Variance components, mean and CV spectra for proteomic profiling study of renal function using IMAC-Cu chips). Each bar in the top panel represents the proportion of variance that can be attributed to biological (within and between classes) and technical (within and between days) components of variation for each peak. The peak corresponding to each bar is denoted by a gray line from the mean/CV spectra in the lower panel.

Table 2 Summary statistics for variance components of peaks in renal transplant study estimated using crossed analysis of variance.

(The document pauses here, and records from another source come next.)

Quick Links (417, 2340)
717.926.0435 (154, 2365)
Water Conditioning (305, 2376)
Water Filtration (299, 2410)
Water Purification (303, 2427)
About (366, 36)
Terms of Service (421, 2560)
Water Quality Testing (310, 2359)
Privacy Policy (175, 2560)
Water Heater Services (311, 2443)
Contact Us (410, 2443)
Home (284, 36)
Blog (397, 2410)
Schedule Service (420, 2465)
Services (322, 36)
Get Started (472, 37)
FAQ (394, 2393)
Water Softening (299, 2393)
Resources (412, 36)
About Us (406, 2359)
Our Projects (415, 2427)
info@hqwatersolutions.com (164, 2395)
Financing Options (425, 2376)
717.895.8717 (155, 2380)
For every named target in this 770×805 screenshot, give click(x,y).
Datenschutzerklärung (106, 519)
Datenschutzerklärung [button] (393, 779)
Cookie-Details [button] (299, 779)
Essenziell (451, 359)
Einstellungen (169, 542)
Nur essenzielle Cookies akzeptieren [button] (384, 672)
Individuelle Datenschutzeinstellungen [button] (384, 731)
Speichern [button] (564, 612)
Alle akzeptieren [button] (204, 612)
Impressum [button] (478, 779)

Comparing these results with those found in other studies provides insights into the comparability of our laboratory with others reported in the literature. For instance, Oberg and colleagues [48] have shown the effectiveness of such techniques in better understanding sources of variation in MS using the iTRAQ relative labelling protocol, de Noo and colleagues [33] have investigated various sample handling steps (storage temperature prior to centrifugation, freeze-thawing and circadian rhythm) and Coombes and colleagues [34] have estimated the proportion of variation due to day and chip (and other technical variation which they refer to as spot-to-spot). They suggest 26% of variation in the profile in due to day-to-day effect and 5% to chip-to-chip effect, while de Noo and colleagues calculate a CV of around 20–30% for day-to-day. The results in terms of percentages for Coombes study are larger than those for the third quartile of all peaks for day and chip in our study (from Table 2 – approximately 7.6% and 3.5%). Furthermore, if three quarters of the peaks found had less than 7.6% of the variation attributable to day and we take this 7.6% and apply it to the third quartile of the CV distribution (from Table S3 [see Additional file 5]) then that indicates approximately a CV of 18% for day, with a number of CVs smaller than this. So at least three-quarters of peaks have a day-to-day CV less than the values obtained in de Noo's investigation.

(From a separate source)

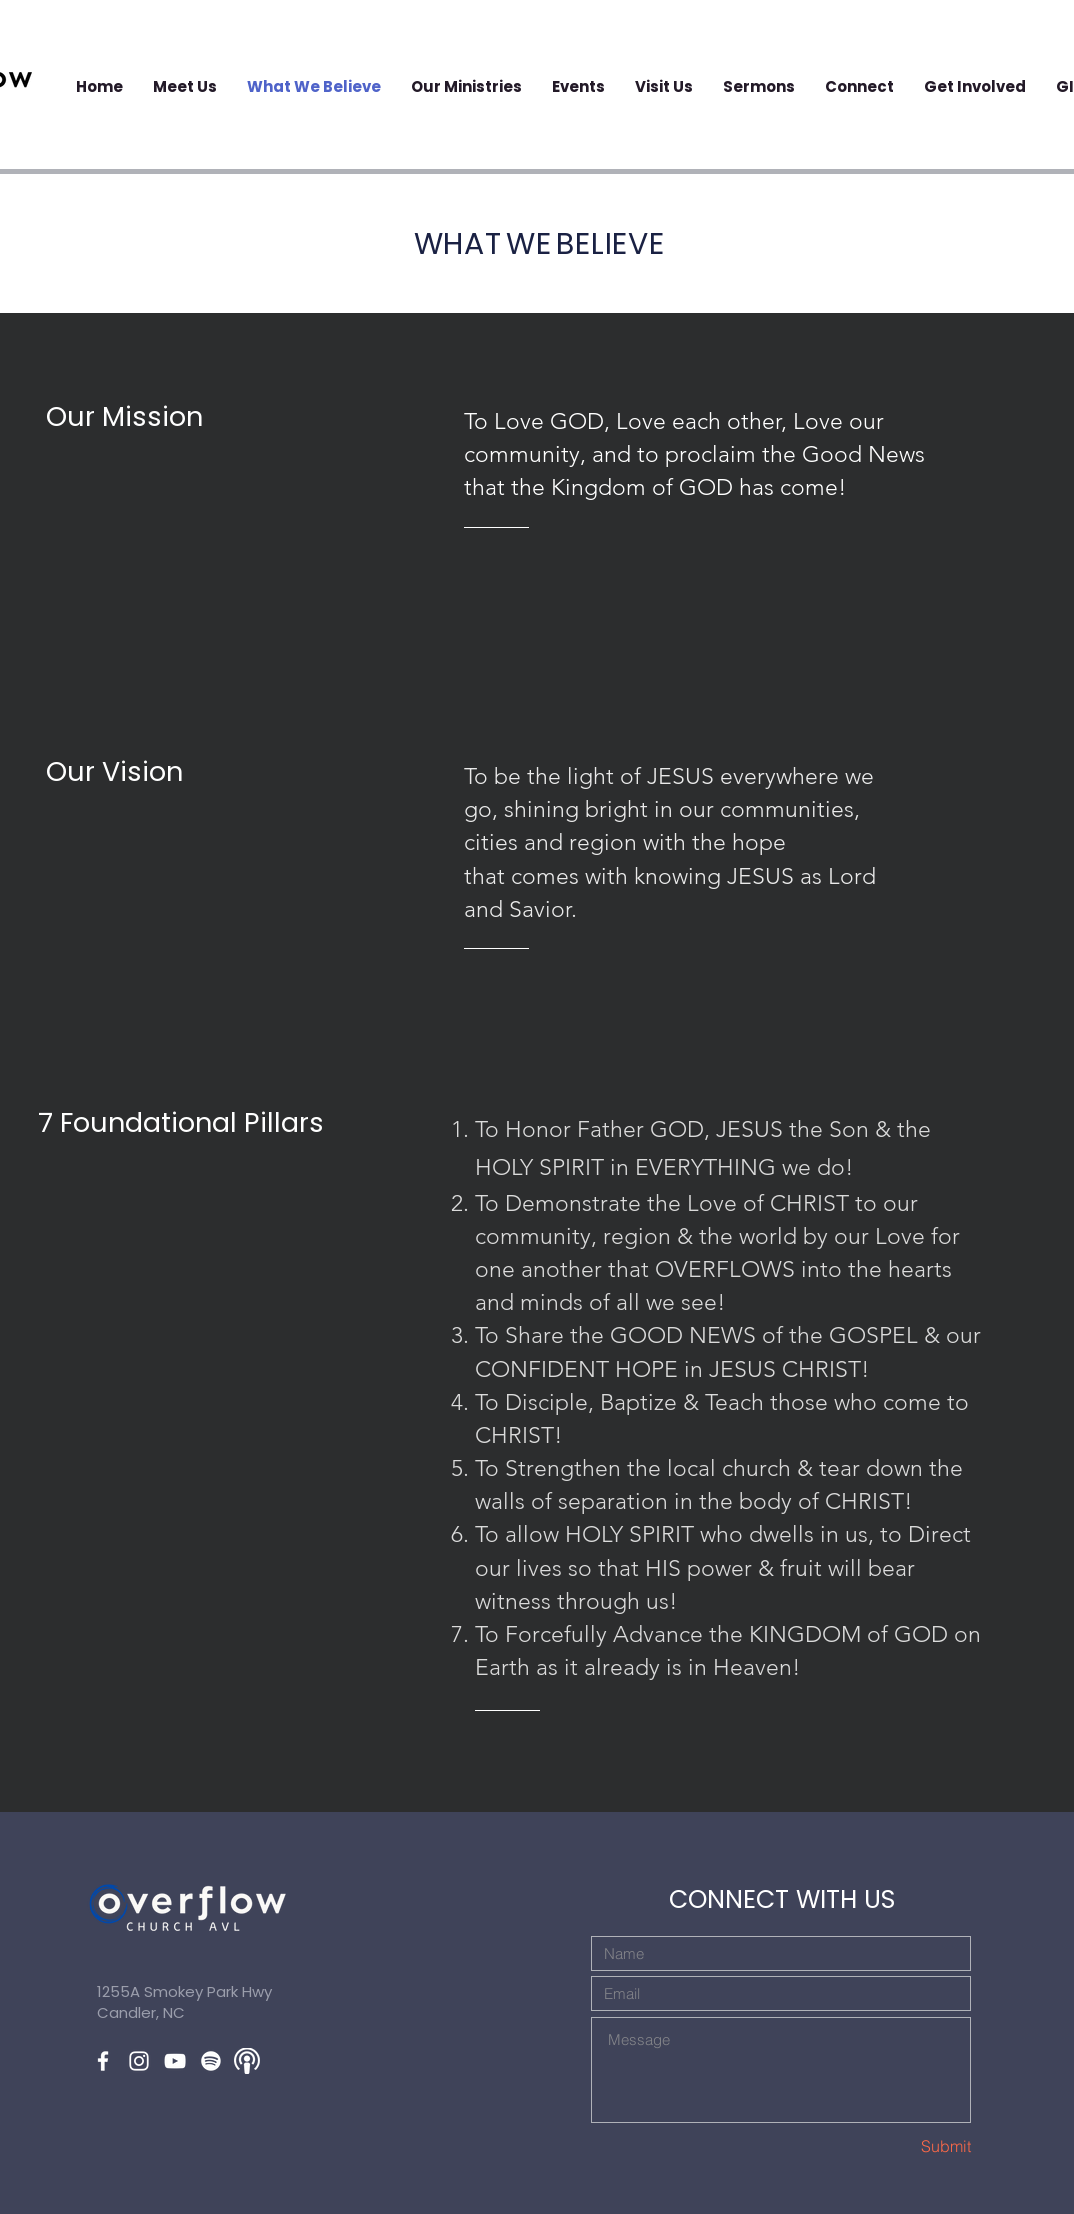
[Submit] (900, 2146)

To our knowledge there has not as yet been an investigation which could demonstrate the proportion of variation due to chip and spot and the fact that the combined effect is smaller than that for day is encouraging. This type of analysis where we investigate experimental bias due to explainable factors is very useful in directly defining potential confounding factors [49]. Hopefully such new knowledge will be useful in experimental design and will result in generally more robust study designs and subsequently better interpretation of study results. In the data analysed here the unexplained technical variation is undoubtedly too large. However, this is a well controlled experiment with rigorous QC. Hence what is actually being demonstrated is the small amount of variation in the proteome which is being examined in studies of un-fractionated serum using the SELDI instrument.


In this article a novel system for undertaking QC in proteomic profiling studies using MS is presented. This system is multi-facetted and integrated with the database which stores data from the MS instrument and is easily run using a web interface. The multi-facetted nature refers to the functionality of the QC system to monitor the experiment as it progresses and also to evaluate the similarity of duplicates for inclusion/exclusion in subsequent analysis. This is achieved through a convenient web interface available on any networked computer in our laboratory. Additionally, a stand alone GUI is under development which will allow the import of data from other MS instruments.

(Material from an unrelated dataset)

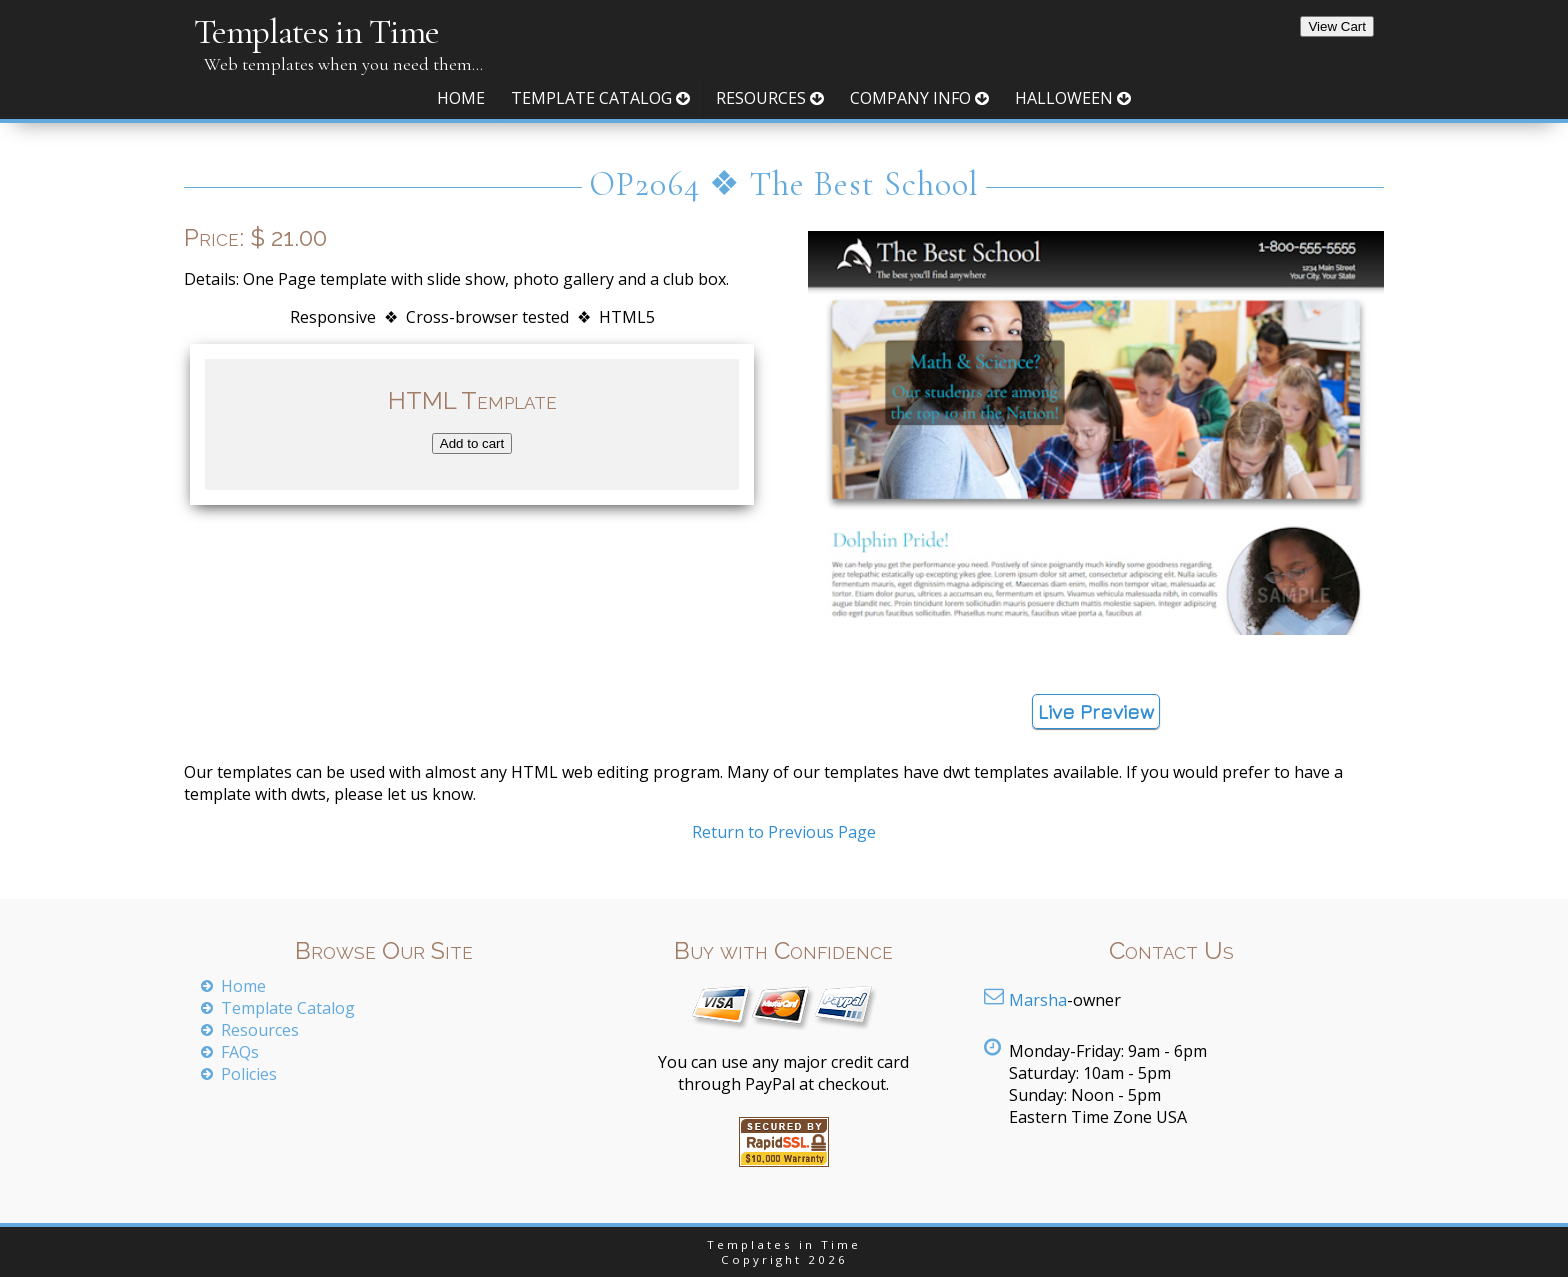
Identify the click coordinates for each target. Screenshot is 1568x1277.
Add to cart (472, 443)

Rigorous QC has been shown to be an important requirement in proteomic profiling experiments [50]. Although a number of investigations have alluded to some level of QC in their investigation, this often only takes the form of analysis of some larger peaks in terms of CVs of intensities [25, 29, 35, 5153]. Some investigations have used the calibration sample to perform QC on the intensity axis as well as the mass axis [17]. Again, this is not really adequate because it does not reflect well the true situation in a proteomic profiling experiment where a large number of molecules in a complex mixture are being examined simultaneously rather than only a few pure proteins. The method described here is a step forward in that it is a far more holistic approach to QC which simultaneously takes into account intensities throughout the proteomic profile. This is the advantage of using PCA to perform QC as has been demonstrated in Section 3.1 – a number of different types of aberrant behaviour can be summarized through a small number of composite variables. It can be seen in Figures 1 and 4 that the first PC has a larger spread than the second. This is not uncommon as it is a common occurrence that the first PC is often related to the scale of an object [39] (in this case the sum of intensities) even when working with scale-free transformed data and is apparent here. This could be considered to be a limitation to this method if only the first few PCs are used for QC. However, this is not a concern here as we combine the visual method of plotting the first 3 PCs with a significance test based on the MD. This test allows evaluation over more than just a few PCs so what might not be seen in plots will be taken into account in the significance test.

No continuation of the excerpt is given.